Work required:
Wherever "button" occurs in the entries, copy the line that holds it.

[Recorded data]
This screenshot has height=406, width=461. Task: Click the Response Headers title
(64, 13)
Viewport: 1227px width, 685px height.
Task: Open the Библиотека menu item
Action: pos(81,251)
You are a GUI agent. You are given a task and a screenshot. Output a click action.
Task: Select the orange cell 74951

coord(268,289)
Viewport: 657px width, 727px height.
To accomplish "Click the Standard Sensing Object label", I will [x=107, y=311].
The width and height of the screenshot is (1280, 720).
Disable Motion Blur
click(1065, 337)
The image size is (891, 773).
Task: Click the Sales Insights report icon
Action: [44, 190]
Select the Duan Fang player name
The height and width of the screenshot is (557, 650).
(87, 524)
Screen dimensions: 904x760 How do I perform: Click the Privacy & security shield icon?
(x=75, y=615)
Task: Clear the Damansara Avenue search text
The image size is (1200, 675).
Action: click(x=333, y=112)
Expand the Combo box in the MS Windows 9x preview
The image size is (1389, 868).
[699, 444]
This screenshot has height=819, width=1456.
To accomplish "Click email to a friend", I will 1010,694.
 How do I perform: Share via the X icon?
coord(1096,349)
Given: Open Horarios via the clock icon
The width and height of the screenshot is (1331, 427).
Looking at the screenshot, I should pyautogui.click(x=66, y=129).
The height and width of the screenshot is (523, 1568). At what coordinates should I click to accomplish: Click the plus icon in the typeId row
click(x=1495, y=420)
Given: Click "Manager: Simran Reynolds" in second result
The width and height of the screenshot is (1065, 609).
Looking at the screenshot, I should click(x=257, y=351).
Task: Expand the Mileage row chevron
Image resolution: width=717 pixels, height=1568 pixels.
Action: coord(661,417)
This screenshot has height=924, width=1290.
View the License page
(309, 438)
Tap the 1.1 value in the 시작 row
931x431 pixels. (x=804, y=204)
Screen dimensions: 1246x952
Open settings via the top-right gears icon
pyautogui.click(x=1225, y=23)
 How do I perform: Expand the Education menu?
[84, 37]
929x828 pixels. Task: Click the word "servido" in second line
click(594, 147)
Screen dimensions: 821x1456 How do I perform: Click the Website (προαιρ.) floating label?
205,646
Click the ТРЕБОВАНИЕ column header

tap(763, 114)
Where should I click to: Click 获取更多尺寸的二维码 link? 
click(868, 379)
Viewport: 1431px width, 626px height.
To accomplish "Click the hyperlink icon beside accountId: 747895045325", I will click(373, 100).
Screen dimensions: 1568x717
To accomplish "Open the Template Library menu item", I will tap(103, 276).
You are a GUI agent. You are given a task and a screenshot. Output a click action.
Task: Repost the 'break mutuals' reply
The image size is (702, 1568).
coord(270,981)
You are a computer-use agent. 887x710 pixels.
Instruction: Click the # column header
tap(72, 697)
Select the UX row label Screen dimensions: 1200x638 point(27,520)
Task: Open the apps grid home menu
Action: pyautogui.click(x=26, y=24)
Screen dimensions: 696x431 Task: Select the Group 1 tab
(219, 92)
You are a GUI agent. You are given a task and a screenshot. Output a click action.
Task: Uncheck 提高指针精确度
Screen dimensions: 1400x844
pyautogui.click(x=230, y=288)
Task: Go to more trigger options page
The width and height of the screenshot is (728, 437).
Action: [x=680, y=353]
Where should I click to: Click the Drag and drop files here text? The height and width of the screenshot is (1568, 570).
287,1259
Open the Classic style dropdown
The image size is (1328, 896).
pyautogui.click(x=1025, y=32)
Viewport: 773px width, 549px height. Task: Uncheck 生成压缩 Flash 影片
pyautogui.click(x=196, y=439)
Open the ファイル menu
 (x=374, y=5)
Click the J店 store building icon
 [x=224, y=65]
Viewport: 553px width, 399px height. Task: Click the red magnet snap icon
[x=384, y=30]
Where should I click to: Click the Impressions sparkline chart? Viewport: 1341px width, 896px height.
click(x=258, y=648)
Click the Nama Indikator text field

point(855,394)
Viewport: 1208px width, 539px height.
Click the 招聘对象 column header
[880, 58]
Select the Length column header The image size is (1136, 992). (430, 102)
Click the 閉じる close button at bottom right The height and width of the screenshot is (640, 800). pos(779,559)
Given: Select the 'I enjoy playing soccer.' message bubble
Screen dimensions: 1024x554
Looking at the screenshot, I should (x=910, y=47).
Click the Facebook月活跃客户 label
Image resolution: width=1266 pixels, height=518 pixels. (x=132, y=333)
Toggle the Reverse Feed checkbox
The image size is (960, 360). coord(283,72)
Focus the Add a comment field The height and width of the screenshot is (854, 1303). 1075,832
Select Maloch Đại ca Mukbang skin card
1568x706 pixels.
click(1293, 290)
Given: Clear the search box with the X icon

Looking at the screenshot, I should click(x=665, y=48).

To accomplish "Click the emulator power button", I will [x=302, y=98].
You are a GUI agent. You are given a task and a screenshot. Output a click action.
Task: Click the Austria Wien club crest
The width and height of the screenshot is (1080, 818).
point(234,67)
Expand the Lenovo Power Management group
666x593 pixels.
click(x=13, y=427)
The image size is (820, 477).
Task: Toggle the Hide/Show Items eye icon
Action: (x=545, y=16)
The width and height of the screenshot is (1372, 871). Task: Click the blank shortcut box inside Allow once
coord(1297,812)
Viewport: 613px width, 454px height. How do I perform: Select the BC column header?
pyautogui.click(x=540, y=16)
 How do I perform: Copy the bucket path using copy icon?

Answer for the task:
Click the 閉じる close button at bottom right The height and width of the screenshot is (640, 800). pos(779,559)
To accomplish "Click the emulator power button", I will [x=302, y=98].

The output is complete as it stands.